Now if you want to run the training across your GPU cluster, you can use the following zero3.yaml config file to distribute the training across multiple GPUs using deepspeed. You'll need at least one dedicated GPU for the vllm inference, and then 3xH100s for the training. It takes at least 50 steps for the Llama-3.1-8B model to start to even get the resoning format correctly but it will converge fairly quickly after that. After that

output_dir: outputs/Llama-3.1-8B-Reasoning
model_name_or_path: meta-llama/Llama-3.1-8B-Instruct
model_revision: main

# Hyperparameters
learning_rate: 5.0e-7
lr_scheduler_type: cosine
max_steps: 450
gradient_accumulation_steps: 8
per_device_train_batch_size: 1
warmup_ratio: 0.03
beta: 0.001
max_prompt_length: 256
max_completion_length: 1024
num_generations: 8
seed: 1337

# Inference Compute
use_vllm: true
vllm_gpu_memory_utilization: 0.5
vllm_device: "cuda:3"

# Memory Usage
torch_dtype: bfloat16
attn_implementation: flash_attention_2
bf16: true
tf32: true
gradient_checkpointing: true
gradient_checkpointing_kwargs:
  use_reentrant: false

# Logging
logging_strategy: steps
logging_steps: 2
report_to:
- wandb

# Saving
save_strategy: "steps"
save_steps: 25

Now you can run the training script with the following command:

#!/usr/bin/env bash

set -e

nohup accelerate launch \
  --num_processes 3 \
  --config_file configs/accelerate_configs/deepspeed_zero3.yaml train_trl.py \
  --config zero3.yaml

I've also incldued a Unsloth implementation (which uses more efficent CUDA kernels and a PEFT LoRA) which can theoretically use a single 1xA100 to train the model. However, I'm not enitrely certain you will be able to run it successfully in conjunction with vllm without running into out of memory errors. But theoretically it should be possible.

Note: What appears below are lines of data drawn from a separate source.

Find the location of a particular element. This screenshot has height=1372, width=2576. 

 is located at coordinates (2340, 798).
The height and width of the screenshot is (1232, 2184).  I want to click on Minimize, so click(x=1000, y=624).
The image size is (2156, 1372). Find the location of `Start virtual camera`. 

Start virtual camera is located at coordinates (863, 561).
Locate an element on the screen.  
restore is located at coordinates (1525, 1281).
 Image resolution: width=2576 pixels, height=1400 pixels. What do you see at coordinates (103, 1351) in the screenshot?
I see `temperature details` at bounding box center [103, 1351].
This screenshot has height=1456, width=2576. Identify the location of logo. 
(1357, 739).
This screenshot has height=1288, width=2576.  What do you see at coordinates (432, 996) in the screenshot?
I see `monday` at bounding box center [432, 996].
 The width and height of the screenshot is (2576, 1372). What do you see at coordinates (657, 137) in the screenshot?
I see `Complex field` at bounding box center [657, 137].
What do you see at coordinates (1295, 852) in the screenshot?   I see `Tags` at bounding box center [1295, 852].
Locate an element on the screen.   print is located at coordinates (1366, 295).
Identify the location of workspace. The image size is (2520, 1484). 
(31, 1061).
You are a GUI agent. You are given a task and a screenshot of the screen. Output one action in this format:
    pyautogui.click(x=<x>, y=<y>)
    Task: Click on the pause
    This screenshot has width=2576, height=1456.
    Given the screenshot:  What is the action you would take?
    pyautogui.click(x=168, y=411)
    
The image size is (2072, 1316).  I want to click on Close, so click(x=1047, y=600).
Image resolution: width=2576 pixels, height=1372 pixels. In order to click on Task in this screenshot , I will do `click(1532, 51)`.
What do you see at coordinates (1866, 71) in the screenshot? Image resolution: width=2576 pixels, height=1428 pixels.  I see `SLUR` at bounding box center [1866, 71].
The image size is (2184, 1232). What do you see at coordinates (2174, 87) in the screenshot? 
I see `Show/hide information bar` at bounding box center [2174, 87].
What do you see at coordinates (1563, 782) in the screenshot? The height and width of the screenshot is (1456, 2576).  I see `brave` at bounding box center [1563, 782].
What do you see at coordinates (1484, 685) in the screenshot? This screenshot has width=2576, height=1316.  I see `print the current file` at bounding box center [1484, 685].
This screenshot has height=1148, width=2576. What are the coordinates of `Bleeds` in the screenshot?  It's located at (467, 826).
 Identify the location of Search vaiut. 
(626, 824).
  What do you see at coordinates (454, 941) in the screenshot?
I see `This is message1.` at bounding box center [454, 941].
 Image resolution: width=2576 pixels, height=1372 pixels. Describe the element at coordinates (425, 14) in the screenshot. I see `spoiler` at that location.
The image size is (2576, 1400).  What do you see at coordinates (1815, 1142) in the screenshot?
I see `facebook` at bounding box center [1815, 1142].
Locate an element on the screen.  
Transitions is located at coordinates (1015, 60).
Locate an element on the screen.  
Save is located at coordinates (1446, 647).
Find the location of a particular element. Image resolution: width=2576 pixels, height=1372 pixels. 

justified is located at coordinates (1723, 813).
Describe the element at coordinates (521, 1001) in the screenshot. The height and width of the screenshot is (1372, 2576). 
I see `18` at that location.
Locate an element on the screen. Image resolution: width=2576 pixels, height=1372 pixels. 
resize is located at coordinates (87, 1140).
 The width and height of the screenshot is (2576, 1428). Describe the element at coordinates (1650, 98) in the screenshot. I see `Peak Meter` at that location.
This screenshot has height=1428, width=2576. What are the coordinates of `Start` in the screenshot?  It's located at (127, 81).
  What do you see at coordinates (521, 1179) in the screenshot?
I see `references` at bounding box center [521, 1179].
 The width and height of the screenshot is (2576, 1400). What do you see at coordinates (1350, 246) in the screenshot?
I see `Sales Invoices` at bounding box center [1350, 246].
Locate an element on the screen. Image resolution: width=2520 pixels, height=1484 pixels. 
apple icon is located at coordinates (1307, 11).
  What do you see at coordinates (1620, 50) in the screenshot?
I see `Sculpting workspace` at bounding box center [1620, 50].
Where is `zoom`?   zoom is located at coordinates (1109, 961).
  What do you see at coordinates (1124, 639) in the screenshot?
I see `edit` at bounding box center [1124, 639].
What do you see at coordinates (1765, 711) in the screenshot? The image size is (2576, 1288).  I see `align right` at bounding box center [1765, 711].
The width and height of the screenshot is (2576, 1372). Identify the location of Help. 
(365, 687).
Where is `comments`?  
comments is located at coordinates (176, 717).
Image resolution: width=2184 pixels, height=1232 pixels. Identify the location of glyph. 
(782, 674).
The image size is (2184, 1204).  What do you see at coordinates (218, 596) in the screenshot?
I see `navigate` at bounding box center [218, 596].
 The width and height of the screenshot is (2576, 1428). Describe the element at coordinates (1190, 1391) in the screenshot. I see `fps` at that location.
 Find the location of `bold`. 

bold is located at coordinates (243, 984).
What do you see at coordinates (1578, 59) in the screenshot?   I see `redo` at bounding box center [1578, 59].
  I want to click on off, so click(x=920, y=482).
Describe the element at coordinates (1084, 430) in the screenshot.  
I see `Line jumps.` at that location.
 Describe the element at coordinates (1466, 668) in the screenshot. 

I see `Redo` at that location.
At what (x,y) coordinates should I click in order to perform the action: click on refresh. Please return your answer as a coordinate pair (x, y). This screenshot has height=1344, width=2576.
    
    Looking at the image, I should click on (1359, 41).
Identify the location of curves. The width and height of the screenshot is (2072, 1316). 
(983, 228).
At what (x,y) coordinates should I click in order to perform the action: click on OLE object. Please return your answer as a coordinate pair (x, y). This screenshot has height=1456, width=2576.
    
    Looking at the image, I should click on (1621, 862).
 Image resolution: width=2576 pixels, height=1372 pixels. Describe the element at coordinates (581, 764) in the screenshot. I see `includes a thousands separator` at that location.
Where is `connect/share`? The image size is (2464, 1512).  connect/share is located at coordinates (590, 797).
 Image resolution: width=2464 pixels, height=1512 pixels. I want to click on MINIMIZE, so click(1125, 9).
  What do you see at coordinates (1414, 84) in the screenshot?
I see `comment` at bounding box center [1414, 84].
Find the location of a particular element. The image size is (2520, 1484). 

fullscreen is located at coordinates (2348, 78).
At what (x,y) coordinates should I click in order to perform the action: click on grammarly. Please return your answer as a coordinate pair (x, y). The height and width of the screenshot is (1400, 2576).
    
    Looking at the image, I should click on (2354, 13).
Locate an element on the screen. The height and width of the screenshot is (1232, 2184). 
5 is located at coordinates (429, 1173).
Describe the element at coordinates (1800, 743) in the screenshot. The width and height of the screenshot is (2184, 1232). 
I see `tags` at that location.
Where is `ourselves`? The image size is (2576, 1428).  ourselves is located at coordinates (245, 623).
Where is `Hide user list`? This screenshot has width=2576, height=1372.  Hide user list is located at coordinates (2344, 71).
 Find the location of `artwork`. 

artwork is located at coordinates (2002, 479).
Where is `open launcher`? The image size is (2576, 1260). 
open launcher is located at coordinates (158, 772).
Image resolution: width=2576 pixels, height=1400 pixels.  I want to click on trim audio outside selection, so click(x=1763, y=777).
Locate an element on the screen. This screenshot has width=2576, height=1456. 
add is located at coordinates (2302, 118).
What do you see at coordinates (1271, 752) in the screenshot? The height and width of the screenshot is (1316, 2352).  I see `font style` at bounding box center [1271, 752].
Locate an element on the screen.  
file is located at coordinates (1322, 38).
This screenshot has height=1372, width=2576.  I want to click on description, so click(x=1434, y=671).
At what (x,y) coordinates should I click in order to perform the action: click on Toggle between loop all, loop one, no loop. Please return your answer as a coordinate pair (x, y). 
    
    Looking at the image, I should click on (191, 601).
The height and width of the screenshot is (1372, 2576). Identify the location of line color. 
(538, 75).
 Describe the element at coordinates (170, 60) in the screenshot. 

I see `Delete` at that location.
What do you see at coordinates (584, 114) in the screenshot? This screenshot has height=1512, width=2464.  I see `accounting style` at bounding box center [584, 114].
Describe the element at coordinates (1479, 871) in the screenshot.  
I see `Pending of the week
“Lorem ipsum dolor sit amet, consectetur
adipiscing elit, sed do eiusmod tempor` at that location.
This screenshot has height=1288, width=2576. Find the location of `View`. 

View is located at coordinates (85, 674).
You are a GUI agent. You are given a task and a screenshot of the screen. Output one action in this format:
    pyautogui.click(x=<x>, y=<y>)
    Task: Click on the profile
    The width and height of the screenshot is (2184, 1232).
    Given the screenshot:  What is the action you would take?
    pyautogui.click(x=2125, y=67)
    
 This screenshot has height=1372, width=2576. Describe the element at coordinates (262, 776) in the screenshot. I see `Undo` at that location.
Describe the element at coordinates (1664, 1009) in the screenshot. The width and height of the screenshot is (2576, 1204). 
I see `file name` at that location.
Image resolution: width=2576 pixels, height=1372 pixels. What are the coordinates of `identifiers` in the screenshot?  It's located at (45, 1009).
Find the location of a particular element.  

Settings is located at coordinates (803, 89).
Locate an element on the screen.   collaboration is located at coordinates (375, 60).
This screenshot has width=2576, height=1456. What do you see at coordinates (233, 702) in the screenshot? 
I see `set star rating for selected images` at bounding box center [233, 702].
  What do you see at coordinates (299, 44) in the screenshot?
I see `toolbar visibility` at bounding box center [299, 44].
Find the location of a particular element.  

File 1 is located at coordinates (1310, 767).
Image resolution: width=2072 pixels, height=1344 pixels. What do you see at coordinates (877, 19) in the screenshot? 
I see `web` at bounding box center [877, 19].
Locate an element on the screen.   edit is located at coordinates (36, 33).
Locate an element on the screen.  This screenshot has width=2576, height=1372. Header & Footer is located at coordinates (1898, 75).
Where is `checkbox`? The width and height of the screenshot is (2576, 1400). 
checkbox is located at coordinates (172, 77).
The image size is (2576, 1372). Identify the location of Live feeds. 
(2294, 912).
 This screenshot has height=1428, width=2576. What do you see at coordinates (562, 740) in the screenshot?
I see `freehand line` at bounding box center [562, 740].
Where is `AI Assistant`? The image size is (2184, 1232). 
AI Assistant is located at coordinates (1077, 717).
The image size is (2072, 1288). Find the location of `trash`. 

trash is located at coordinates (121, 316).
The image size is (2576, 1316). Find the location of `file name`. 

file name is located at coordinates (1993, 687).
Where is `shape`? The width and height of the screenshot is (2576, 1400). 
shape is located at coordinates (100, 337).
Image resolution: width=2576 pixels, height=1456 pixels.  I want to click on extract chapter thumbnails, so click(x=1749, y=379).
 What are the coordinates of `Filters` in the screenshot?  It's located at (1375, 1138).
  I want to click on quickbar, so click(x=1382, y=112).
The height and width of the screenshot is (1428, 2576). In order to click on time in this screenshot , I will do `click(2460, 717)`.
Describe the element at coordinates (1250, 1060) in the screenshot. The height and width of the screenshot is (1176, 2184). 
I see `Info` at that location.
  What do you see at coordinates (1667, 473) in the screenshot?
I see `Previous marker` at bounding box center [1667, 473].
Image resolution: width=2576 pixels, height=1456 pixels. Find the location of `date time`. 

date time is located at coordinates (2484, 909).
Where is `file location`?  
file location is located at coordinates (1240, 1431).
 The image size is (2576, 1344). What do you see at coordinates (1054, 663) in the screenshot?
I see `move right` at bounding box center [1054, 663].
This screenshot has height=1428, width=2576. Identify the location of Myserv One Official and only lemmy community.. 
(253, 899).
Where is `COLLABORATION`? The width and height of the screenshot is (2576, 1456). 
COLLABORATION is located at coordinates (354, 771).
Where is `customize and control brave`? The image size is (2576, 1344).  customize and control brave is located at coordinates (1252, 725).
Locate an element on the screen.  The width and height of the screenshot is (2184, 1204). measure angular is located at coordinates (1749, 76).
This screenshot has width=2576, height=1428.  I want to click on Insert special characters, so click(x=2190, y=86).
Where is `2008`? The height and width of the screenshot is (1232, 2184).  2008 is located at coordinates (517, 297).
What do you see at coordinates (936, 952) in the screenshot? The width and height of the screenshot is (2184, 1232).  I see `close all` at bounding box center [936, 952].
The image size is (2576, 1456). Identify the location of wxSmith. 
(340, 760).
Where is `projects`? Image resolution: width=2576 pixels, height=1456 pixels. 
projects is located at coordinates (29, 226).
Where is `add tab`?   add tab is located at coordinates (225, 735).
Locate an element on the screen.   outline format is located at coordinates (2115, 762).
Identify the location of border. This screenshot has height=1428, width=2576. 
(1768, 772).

We can however use the unsloth library to efficiently test the model, either load the model directly from your snapshot or load the LoRA adaptor if using the low-GPU setup.

from unsloth import FastLanguageModel
from vllm import SamplingParams
from prep_data import SYSTEM_PROMPT

LORA_NAME = "grpo_saved_lora"
SAMPLE_PROMPT = "Which is greater 9.10 or 9.9?"

model, tokenizer = FastLanguageModel.from_pretrained(
    # model_name="meta-llama/meta-Llama-3.1-8B-Instruct",
    model_name="./outputs/Llama-3.1-8B-Reasoning",
    load_in_4bit=True,
    fast_inference=True,
    gpu_memory_utilization=0.6,
)

text = tokenizer.apply_chat_template(
    [
        {"role": "system", "content": SYSTEM_PROMPT},
        {"role": "user", "content": SAMPLE_PROMPT},
    ],
    tokenize=False,
    add_generation_prompt=True,
)

sampling_params = SamplingParams(
    temperature=0.8,
    top_p=0.95,
    max_tokens=1024,
)

output = model.fast_generate(
    text,
    sampling_params=sampling_params,
    # If using a LoRA adaptor
    # lora_request=model.load_lora(LORA_NAME),
)

answer = output[0].outputs[0].text
print(answer)

This is only a simple first pass at building the training pipeline for a small reasoning model, but it's a good start. From here you would then want to implement the subsequent RL and SFT stages to produce a full R1-like model. The full source code for this experiment is available on Github.